The Great War of 1914-18 lies like a band of scorched earth dividing that time from ours. In wiping out so many lives which would have been operative on the years that followed, in destroying beliefs, changing ideas, and leaving incurable wounds of disillusion, it created a physical as well as psychological gulf between two epochs. This book is an attempt to discover the quality of the world from which the Great War came.
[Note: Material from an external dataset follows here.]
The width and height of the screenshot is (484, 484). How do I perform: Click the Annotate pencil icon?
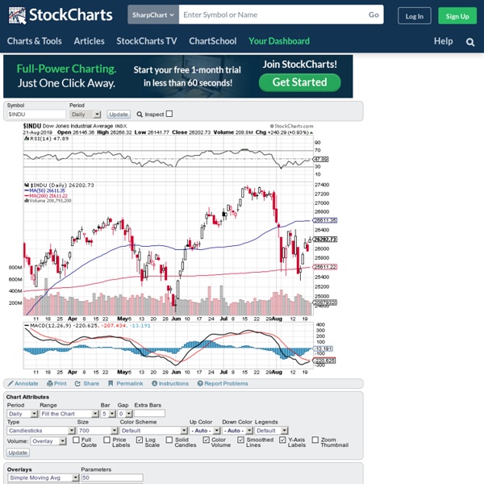[10, 383]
It is not the book I intended to write when I began. Preconceptions dropped off one by one as I investigated. The period was not a Golden Age or Belle Epoque except to a thin crust of the privileged class. It was not a time exclusively of confidence, innocence, comfort, stability, security and peace. All these qualities were certainly present. People were more confident of values and standards. , more innocent in the sense of retaining more hope of mankind, than they are today, although they were not more peaceful nor, except for the upper few, more comfortable. Our misconception lies in assuming that doubt and fear, ferment, protest, violence and hate were not equally present. We have been misled by the people of the time themselves who, when looking back across the gulf of the War, see that earlier half of their lives misted over by a lovely sunset haze of peace and security. It did not seem so golden when they were in the midst of it. Their memories and their nostalgia have conditioned our view of the pre-war era but I can off the reader a rule based on adequate research: all statements of how lovely it was in that era made by persons contemporary with it will be found to have been made after 1914. - Forward to "The Proud Tower - A Portrait of the World Before the War: 1890-1914" by Barbara W. Tuchman, page xv, xvi
"The Greek word rendered "cross" in many modern Bible versions ("torture stake" in NW) is stau·ros´. In classical Greek, this word meant merely an upright stake, or pale. Later it also came to be used for an execution stake having a crosspiece. The Imperial Bible-Dictionary acknowledges this, saying: "The Greek word for cross, [stau·ros´], properly signified a stake, an upright pole, or piece of paling, on which anything might be hung, or which might be used in impaling [fencing in] a piece of ground. . . . Even amongst the Romans the crux (from which our cross is derived) appears to have been originally an upright pole."-Edited by P. Fairbairn (London, 1874), Vol. I, p. 376." Reasoning from the Scriptures p.89
What exactly has this quote hidden by use of ellipses (…)? The full quote is:
"The Greek word for cross, (stauros), properly signified a stake, an upright pole, or piece of paling, on which anything might be hung, or which might be used in impaling (fencing in) a piece of ground. But a modification was introduced as the dominion and usages of Rome extended themselves through Greek-speaking countries. Even amongst the Romans, the crux (from which the word cross is derived) appears to have been originally an upright pole, and always remained the more prominent part. But from the time that it began to be used as an instrument of punishment, a traverse piece of wood was commonly added: not however always then. … There can be no doubt, however, that the later sort was the more common, and that about the period of the Gospel Age, crucifixion was usually accomplished by suspending the criminal on a cross piece of wood. … But the commonest form, it is understood, was that in which the upright piece of wood was crossed by another near the top, but not precisely at it, the upright pole running above the other, thus "a cross" and so making four, not merely two right angles. It was on a cross of this form, according to the general voice of tradition, that our Lord suffered. … It may be added that crucifixion was abolished around the time of Constantine, in consequence of the sacred associations which the cross had now gathered around it."